2 hours later I felt like someone had snapped a pair of vice grip pliers on my teeth and was mercilessly yanking on them. If that wasn’t bad enough, there was this wire digging in here and a bracket grinding on my lips there. But, truthfully, all-in-all, as I walked out of the office, it wasn’t too bad.
This morning, almost 48 hours later, my whole face feels loose and sore, especially the two teeth that are most out of line. The raw lip syndrome has set in with a fury and sleeping has been a bit troublesome because every time I roll over my face presses against the pillow and reminds me that the vice grips are still there yanking on my teeth.
It is a constant reminder of the last thing Dr. Joe told me as I sat up from the procedure, “Well, you’re a great dad, Joshua. You know you’re going to have about 5 times the discomfort and pain that your children will have – right?” Now he tells me… thanks a lot!
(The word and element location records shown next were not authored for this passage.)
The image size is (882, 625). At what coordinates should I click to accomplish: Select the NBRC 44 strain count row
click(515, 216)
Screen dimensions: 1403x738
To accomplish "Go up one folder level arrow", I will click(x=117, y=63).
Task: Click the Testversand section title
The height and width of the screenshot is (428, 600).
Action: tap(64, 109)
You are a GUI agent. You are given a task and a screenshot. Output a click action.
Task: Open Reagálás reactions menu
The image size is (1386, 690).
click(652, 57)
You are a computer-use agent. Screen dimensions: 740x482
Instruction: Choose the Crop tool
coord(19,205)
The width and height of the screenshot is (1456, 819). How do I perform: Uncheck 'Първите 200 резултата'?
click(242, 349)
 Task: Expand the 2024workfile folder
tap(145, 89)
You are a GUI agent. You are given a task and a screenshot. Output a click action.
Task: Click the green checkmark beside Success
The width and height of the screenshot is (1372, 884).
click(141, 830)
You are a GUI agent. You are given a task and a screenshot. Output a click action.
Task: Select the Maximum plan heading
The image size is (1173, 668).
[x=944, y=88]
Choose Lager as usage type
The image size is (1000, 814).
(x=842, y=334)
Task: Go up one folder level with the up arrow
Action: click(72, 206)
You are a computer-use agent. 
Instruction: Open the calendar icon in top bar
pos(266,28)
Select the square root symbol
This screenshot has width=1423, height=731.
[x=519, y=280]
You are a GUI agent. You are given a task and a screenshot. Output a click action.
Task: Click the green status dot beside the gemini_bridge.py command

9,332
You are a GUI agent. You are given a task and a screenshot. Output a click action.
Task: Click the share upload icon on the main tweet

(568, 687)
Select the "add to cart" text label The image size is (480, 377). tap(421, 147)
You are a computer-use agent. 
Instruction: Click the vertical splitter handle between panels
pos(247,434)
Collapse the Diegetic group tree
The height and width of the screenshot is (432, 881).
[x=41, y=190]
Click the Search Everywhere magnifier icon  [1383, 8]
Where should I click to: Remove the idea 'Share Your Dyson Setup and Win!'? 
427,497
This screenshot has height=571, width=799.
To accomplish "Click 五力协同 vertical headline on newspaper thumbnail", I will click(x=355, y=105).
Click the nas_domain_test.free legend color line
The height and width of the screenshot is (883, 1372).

In truth, I would have done it anyway.
I was there for that exact reason – to be a good dad. I have heard so often that example is the only teacher and the more I strive to raise my children to greatness, the more I realize the profound truth of that statement.
Example says, “If I can do it, so can you!” It urges on, calls to rise up and join those that are going before. It removes excuses and levels the playing field. It drives teachings, lessons, ideas, principles, deep into the realm of reality and extracts them from the vague, superficial and obscure. Example makes it all real.
But there is something more that it does – something that is even more powerful that all of that.
This morning, during my personal scripture study, I discovered what that “more” is. Paul, talking to the Hebrews, stated this about our Savior:
“For in that he himself hath suffered being tempted, he is able to succour them that are tempted.”
And another ancient prophet has said:
“And he will take upon him death, that he may loose the bands of death which bind his people; and he will take upon him their infirmities, that his bowels may be filled with mercy, according to the flesh, that he may know according to the flesh how to succor his people according to their infirmities.”
Setting the example does not just allow me to lead out, forge the way, and level the playing field for my children, it gives me the same experiences that they are having – or will have.
This gives me, as a parent, enormous power to guide, influence, comfort, care for, understand, love, respect, appreciate, and nurture my children in a way that would not be possible if I had not actually experienced the thing for myself.
With that insight in mind, is it any wonder that Christ came to earth and took up flesh? Is it any wonder that God, that created heaven and earth and had all power, still needed to actually, physically experience this life like we would?
He did it because He loves us. He not only wanted to set the example, but He wanted to know and understand, so that He could comfort and guide us in all of our trials, afflictions, griefs, joys, and success. We can never say to the Savior, “Well, you just don’t understand what I am going through.” But we can turn to Him in all aspects of our life and in all circumstances, with the confidence that He has been there, He knows and He can help.
Peter stated this:
“For even hereunto were ye called: because Christ also suffered for us, leaving us an example, that ye should follow his steps”
From the Savior Himself, we hear:
“Follow me, and do the things which you have seen me do.”
As a parent, this is my new creed: To follow the example of the Savior by setting the example for my children in every way possible. Even if it means being strapped with 20 brackets and 2 wires.